[DATASET Boundary: Start]

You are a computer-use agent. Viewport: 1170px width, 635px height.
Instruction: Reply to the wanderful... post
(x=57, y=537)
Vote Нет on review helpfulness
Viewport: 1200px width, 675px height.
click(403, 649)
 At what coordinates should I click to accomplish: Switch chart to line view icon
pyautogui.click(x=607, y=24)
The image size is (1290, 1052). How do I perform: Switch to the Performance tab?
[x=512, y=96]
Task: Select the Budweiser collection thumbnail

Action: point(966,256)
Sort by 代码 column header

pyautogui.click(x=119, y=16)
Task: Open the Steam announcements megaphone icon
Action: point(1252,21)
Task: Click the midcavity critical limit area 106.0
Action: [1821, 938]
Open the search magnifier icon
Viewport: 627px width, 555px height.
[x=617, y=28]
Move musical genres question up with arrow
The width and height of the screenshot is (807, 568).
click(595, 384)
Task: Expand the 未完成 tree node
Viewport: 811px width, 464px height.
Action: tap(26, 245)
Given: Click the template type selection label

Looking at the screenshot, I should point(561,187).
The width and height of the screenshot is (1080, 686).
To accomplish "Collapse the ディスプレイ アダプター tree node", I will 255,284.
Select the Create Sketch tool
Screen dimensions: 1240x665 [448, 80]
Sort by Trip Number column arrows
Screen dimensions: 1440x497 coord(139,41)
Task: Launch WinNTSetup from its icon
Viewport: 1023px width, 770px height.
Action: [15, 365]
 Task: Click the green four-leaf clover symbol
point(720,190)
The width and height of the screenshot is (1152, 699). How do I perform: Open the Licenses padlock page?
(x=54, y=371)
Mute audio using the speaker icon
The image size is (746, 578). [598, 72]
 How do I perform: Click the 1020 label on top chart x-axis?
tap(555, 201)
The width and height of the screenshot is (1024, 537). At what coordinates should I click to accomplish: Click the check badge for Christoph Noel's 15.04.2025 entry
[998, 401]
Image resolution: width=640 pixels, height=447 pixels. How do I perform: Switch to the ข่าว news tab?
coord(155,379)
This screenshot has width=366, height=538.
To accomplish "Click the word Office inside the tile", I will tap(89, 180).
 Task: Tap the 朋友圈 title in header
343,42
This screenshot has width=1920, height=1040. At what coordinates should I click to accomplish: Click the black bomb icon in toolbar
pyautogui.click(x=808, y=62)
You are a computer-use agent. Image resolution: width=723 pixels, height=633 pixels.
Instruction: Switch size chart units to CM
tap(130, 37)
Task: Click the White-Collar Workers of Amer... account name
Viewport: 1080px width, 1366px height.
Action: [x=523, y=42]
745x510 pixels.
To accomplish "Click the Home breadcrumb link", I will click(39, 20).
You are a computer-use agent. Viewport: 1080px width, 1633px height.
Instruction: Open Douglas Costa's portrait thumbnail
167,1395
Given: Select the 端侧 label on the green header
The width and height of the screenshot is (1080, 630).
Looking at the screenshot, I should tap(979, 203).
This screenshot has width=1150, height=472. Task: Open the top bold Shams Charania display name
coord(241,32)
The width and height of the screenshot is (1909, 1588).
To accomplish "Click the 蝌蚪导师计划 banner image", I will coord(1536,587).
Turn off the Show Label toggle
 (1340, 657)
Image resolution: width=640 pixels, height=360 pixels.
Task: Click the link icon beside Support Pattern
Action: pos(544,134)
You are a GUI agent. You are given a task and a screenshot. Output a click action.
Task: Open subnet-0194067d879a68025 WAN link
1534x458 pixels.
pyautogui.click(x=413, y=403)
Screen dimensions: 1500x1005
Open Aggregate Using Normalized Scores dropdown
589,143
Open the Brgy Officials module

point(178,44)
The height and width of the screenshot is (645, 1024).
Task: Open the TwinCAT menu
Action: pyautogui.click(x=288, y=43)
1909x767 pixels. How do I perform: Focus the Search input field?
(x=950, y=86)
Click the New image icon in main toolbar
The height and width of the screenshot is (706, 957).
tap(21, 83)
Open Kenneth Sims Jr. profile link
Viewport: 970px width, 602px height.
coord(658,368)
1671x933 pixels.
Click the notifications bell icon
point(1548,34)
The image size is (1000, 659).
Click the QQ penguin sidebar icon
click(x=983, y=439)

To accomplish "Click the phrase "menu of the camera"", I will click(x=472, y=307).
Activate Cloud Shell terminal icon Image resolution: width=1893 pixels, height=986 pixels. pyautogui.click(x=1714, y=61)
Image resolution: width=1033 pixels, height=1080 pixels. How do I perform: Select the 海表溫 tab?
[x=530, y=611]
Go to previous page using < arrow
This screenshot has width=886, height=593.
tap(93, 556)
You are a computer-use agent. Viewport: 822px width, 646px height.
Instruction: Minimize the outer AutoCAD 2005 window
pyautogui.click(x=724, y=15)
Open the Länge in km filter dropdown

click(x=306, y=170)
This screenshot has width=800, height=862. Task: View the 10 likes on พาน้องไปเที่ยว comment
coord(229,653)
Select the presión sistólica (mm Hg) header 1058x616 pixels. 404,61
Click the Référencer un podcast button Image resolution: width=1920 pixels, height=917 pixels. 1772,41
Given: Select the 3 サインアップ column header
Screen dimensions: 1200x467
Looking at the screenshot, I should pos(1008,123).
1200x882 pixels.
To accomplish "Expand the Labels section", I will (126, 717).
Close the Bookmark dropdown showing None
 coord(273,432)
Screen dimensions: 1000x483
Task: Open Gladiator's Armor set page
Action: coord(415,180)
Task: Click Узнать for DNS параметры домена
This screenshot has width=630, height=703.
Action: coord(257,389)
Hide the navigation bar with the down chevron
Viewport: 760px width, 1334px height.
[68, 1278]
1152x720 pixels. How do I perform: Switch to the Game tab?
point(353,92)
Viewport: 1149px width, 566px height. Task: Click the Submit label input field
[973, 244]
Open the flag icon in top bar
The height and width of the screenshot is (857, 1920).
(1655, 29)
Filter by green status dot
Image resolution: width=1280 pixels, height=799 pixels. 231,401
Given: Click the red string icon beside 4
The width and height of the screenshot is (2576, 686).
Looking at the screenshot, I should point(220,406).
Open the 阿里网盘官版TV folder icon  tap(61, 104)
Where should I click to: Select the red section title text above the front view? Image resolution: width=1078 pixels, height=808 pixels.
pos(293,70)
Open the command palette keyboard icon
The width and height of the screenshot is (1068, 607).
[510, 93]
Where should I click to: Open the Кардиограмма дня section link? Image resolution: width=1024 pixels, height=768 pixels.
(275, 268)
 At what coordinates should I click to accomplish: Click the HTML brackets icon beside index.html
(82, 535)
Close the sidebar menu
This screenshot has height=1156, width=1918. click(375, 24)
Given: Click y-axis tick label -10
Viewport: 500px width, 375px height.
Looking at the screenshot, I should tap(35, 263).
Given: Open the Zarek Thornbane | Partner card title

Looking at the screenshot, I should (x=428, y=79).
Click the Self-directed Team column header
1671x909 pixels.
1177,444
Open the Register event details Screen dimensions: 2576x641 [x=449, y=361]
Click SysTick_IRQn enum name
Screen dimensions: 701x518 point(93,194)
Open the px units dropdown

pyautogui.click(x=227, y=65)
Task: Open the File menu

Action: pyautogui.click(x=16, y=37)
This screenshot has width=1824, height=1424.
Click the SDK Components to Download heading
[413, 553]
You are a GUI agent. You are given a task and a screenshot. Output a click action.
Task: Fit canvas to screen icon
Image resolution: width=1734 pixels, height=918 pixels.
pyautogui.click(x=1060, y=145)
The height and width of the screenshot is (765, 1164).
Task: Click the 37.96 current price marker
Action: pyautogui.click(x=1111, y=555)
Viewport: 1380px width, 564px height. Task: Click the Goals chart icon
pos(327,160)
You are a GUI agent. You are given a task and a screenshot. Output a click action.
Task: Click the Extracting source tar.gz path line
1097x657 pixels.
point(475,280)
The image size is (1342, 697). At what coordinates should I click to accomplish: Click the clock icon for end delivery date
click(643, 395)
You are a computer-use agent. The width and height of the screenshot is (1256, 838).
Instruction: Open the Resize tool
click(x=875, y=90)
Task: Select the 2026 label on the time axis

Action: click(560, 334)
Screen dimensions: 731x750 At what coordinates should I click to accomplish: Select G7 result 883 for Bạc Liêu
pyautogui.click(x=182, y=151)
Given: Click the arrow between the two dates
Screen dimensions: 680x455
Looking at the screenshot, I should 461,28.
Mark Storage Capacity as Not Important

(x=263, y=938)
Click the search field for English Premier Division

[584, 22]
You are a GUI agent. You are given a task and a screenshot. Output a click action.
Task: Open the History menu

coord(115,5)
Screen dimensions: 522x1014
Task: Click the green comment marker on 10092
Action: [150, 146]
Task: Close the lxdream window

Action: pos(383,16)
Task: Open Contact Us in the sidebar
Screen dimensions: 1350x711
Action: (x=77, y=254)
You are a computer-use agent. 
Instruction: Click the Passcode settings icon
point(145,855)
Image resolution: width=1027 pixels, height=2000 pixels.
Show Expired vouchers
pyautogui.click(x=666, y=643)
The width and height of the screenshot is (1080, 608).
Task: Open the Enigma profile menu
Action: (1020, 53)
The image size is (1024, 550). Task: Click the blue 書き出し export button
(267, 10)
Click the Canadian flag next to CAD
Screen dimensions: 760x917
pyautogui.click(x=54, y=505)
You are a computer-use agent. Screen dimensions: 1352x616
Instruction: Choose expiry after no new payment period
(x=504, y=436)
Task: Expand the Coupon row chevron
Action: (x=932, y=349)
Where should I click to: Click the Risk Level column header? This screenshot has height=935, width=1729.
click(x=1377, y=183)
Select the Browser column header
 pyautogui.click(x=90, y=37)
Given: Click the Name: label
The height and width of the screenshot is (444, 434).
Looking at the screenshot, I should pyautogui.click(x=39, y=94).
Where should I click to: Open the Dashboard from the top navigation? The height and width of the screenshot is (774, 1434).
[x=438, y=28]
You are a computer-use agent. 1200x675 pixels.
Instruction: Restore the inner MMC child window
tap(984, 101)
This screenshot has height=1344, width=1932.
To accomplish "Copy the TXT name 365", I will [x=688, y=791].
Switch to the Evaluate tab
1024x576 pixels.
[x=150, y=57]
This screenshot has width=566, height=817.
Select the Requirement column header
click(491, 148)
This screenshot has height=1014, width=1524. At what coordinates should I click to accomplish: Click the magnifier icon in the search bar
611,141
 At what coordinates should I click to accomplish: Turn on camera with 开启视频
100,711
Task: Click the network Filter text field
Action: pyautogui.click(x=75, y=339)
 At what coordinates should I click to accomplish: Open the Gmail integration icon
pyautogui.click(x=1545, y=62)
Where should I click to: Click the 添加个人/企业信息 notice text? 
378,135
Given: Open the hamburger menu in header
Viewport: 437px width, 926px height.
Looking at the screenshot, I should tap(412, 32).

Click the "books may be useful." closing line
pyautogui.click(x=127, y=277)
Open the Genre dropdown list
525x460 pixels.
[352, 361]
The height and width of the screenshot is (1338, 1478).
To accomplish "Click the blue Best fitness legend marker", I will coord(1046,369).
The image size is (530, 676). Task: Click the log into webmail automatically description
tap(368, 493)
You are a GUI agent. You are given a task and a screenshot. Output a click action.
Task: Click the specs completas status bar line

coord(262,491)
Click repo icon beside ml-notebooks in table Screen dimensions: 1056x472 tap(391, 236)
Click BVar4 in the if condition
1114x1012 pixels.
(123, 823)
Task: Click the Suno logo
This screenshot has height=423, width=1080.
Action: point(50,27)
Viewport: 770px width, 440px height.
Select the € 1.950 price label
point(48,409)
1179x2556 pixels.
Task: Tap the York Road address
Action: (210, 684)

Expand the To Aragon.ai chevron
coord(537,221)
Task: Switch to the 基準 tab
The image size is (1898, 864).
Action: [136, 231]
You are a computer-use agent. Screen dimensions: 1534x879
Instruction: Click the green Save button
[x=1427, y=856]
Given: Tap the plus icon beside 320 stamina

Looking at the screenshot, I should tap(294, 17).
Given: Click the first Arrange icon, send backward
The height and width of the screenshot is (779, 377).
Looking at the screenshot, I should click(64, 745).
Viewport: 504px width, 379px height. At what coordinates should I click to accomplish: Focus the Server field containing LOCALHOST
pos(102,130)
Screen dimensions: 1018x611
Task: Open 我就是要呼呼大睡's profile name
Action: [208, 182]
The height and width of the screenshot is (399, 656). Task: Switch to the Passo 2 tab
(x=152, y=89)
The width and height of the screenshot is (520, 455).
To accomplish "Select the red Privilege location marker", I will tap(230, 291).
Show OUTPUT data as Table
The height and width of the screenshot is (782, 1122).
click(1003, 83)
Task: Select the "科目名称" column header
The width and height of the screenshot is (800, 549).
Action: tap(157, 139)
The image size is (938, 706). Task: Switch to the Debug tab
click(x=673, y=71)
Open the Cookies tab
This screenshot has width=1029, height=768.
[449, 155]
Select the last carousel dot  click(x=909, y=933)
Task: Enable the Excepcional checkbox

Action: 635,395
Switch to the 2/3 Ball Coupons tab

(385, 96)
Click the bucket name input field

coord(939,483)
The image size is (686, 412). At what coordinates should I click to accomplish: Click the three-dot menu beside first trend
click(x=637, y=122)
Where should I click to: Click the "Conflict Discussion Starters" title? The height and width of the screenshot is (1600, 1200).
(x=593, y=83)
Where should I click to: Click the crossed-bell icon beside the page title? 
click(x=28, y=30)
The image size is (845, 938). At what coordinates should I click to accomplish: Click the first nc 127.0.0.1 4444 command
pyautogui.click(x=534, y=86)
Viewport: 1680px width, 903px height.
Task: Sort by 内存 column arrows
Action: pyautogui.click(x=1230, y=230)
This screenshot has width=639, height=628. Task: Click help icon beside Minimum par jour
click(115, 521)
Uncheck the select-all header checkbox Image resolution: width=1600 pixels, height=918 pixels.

[DATASET Boundary: End]

▶ EXERCISE BRIEF: The expected answer is a copy of each line in the listing above that contains "tree".

▶ ANSWER SPACE:
Task: Expand the 未完成 tree node
To accomplish "Collapse the ディスプレイ アダプター tree node", I will 255,284.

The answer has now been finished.